# Extract
--- start ---

- Born: David Edward Murray 14 October 1951 (age 74) Ayr, Scotland
- Occupations: Entrepreneur; businessman;

= David Murray (Scottish businessman) =

Scottish entrepreneur, businessman and former chairman of Rangers Football Club

Sir David Edward Murray (born 14 October 1951) is a Scottish entrepreneur, businessman and former chairman of the Rangers Football Club.

Born in Ayr, Scotland, Murray had formed the company Murray International Metals Limited by the age of 23. The company grew to include steel distribution, mining and property development.

Murray is perhaps best known for his ownership of Scottish football club Rangers, which he purchased for £6 million in 1988. Under his stewardship, the club won 15 League Championships and 20 domestic Cups. Murray stepped down as chairman in 2009, and was replaced by Alastair Johnston.

==Early life and education==
Born in Ayr on 14 October 1951, Murray was educated at Ayr Academy, Belmont High School, Fettes College and Broughton High School. By the age of 23 Murray had formed Murray International Metals Limited, which was to become a leading distributor of structural steel.

==Business career==
Subsequently, the Murray Group of companies grew with some saying it became one of the United Kingdom's most successful privately owned enterprises. Added to the core business of steel were interests in surface mining (GM Mining), commercial property development (Premier Property Group), venture capital (Charlotte Ventures) and call centres (RHL, trading as 'RESPONSE' from February 2007 onwards, formerly Response Handling Limited). In 2006, the Murray group collectively reported turnover of £550 million, representing a fivefold increase on the figure five years previously, largely as a result of growing involvement in property development. The global recession of 2007–2008 impacted on the companies' growth and in September 2009 the group registered a loss of some £226 million following a write-down in the value of much of its property portfolio. Over the following years the group's losses continued as it struggled to bring down its debt with asset sales and debt-for-equity swaps by its bankers (the part publicly owned Lloyds Bank through its HBOS subsidiary).

--- end ---

# Tasks
1. Summarize the David Murray text in two sentences.
2. Echo the David Murray text word for word, beginning at the words "Sir David Edward" and stopping after "and property development.".

# Excerpted records
--- start ---

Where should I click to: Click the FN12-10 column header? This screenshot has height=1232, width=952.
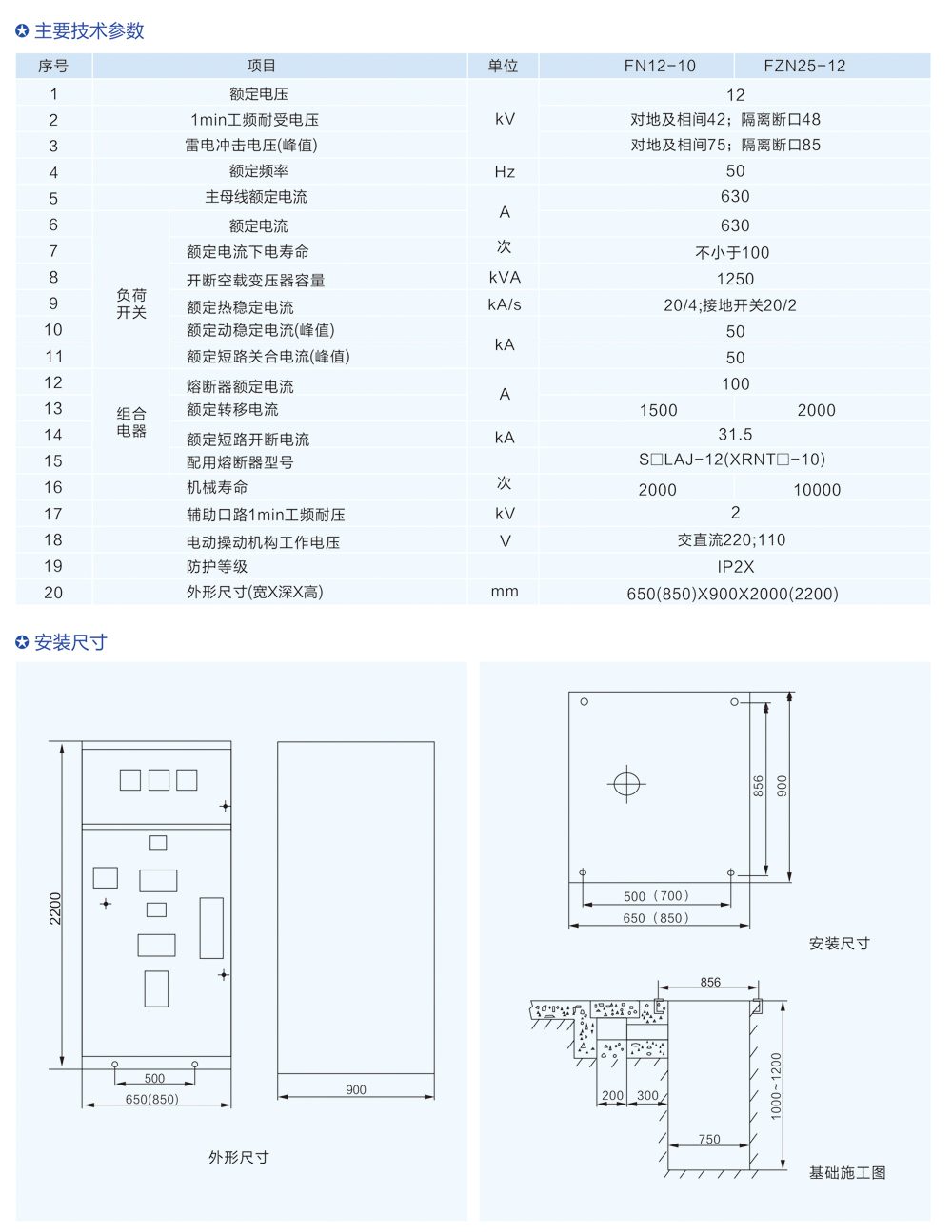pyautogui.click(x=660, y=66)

--- end ---
--- start ---

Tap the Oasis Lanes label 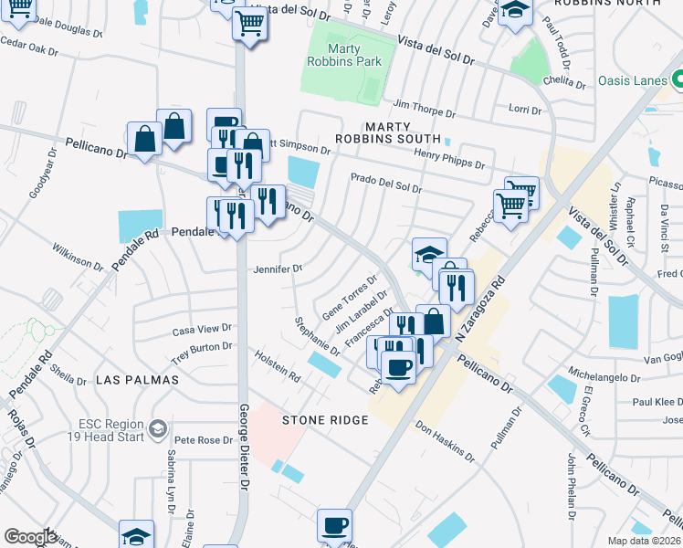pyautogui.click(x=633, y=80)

--- end ---

# Answers for the exercise
1. Sir David Edward Murray, born in Ayr, Scotland, on 14 October 1951, is a Scottish entrepreneur and businessman who had formed Murray International Metals Limited by the age of 23, a company that grew to include steel distribution, mining and property development. He is perhaps best known for owning Rangers Football Club, which he bought for £6 million in 1988 and which won 15 League Championships and 20 domestic Cups under his stewardship before he stepped down as chairman in 2009.

2.
Sir David Edward Murray (born 14 October 1951) is a Scottish entrepreneur, businessman and former chairman of the Rangers Football Club.

Born in Ayr, Scotland, Murray had formed the company Murray International Metals Limited by the age of 23. The company grew to include steel distribution, mining and property development.